__DESCRIPTION OF THE TASK__:
Count the lines of the records that contain the word "column", matching case exactly, and reply with the number alone.
#### DATASET EXCERPTS ####
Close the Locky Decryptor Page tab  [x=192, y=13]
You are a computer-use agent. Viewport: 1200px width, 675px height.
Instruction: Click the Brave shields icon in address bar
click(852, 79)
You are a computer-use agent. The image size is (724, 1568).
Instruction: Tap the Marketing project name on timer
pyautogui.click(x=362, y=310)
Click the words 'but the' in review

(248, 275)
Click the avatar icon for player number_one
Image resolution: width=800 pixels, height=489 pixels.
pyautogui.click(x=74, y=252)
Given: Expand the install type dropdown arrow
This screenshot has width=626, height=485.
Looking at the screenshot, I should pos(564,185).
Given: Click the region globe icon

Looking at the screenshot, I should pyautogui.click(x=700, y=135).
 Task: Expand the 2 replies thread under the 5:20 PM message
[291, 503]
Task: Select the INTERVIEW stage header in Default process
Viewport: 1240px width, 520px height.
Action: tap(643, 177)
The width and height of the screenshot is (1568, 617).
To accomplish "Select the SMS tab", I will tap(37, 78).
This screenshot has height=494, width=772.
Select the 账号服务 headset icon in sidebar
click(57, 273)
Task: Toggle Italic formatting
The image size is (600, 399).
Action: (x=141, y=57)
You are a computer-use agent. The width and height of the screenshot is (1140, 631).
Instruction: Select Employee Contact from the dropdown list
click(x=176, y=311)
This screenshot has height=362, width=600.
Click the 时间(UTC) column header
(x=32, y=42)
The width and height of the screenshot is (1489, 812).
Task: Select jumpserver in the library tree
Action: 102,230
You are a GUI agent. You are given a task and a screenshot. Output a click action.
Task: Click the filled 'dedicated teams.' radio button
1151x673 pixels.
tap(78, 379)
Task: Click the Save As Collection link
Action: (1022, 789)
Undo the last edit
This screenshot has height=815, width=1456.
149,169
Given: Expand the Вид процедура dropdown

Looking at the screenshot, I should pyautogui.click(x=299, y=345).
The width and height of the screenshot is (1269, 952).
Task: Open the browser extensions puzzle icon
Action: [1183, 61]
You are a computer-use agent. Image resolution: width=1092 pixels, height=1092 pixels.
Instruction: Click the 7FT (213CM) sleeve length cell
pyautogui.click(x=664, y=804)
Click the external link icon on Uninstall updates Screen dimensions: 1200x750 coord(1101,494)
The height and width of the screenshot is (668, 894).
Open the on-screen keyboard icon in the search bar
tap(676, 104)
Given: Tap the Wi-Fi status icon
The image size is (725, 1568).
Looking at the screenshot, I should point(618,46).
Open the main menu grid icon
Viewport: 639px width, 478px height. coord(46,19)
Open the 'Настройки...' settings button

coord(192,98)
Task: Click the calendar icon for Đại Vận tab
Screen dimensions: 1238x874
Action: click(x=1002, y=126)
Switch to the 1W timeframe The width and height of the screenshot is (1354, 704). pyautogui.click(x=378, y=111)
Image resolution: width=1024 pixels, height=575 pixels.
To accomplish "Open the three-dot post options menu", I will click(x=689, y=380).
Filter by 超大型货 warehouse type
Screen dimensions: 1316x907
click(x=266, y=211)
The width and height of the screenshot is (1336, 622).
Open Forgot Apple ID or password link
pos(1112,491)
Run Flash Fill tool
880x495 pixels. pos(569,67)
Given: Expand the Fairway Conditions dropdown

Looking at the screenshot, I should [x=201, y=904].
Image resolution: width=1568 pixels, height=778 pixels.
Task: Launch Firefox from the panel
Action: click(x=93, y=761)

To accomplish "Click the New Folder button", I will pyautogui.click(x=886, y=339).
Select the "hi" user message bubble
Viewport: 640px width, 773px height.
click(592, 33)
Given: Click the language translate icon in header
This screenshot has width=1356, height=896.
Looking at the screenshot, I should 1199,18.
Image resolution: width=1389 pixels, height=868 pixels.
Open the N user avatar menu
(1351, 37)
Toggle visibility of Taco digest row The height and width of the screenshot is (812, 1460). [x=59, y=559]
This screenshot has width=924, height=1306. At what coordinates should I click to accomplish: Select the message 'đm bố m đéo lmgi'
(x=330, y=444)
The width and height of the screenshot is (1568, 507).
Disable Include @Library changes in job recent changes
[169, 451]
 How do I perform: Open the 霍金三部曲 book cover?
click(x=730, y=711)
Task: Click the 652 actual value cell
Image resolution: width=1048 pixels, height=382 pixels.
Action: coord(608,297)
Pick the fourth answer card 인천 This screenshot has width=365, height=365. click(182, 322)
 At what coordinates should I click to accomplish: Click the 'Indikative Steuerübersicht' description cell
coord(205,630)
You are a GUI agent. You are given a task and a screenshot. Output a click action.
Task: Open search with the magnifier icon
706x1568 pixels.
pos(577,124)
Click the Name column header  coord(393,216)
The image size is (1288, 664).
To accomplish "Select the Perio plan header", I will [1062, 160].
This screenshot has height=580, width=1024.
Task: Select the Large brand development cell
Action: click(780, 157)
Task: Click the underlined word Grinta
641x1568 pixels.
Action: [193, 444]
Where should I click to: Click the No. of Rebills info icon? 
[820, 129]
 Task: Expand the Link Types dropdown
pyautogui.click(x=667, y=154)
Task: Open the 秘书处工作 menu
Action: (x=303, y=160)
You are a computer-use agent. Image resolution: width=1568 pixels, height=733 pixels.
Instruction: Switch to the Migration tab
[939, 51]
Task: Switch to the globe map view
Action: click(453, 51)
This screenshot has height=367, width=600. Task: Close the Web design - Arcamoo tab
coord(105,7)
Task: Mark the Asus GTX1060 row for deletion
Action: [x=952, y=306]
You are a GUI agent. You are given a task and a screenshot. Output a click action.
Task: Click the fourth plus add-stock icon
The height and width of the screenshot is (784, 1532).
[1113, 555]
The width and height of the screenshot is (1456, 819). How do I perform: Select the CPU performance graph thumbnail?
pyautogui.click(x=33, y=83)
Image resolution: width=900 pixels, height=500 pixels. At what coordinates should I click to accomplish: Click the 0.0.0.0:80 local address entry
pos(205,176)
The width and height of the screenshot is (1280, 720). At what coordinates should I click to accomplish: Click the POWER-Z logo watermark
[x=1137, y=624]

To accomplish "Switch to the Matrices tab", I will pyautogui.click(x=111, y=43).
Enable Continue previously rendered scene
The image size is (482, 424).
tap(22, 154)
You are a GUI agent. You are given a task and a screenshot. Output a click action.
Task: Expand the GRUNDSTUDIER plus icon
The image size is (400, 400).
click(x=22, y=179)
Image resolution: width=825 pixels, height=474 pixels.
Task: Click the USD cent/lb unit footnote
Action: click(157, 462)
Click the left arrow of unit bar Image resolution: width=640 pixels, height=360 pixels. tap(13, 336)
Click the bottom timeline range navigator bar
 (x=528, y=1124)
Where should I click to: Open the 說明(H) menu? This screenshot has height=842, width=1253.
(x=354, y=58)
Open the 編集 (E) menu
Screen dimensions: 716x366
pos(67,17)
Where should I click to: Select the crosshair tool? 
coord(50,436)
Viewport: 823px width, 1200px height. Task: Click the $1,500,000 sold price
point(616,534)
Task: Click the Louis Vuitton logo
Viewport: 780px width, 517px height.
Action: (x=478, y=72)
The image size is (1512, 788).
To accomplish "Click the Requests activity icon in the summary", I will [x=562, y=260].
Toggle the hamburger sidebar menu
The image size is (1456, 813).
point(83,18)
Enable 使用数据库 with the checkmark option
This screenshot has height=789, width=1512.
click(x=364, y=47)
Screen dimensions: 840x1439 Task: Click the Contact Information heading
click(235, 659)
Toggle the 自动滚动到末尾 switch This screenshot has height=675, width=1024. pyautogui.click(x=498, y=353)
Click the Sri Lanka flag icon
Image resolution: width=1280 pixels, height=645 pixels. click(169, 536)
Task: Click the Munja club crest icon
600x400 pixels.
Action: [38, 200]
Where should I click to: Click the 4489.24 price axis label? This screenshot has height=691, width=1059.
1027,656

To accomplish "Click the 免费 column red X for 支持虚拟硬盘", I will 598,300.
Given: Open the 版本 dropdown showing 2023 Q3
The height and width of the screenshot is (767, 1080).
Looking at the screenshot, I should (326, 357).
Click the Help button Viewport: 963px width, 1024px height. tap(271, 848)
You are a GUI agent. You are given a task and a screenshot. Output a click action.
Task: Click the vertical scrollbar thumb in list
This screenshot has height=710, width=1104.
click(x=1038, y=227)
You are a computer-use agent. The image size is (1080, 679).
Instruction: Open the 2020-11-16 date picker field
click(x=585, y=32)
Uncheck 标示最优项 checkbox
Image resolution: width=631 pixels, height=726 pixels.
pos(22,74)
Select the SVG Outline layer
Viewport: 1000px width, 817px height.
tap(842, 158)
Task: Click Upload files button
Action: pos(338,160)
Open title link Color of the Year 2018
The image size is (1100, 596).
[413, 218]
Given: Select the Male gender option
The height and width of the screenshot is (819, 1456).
####
__WRITTEN ANSWER__:
3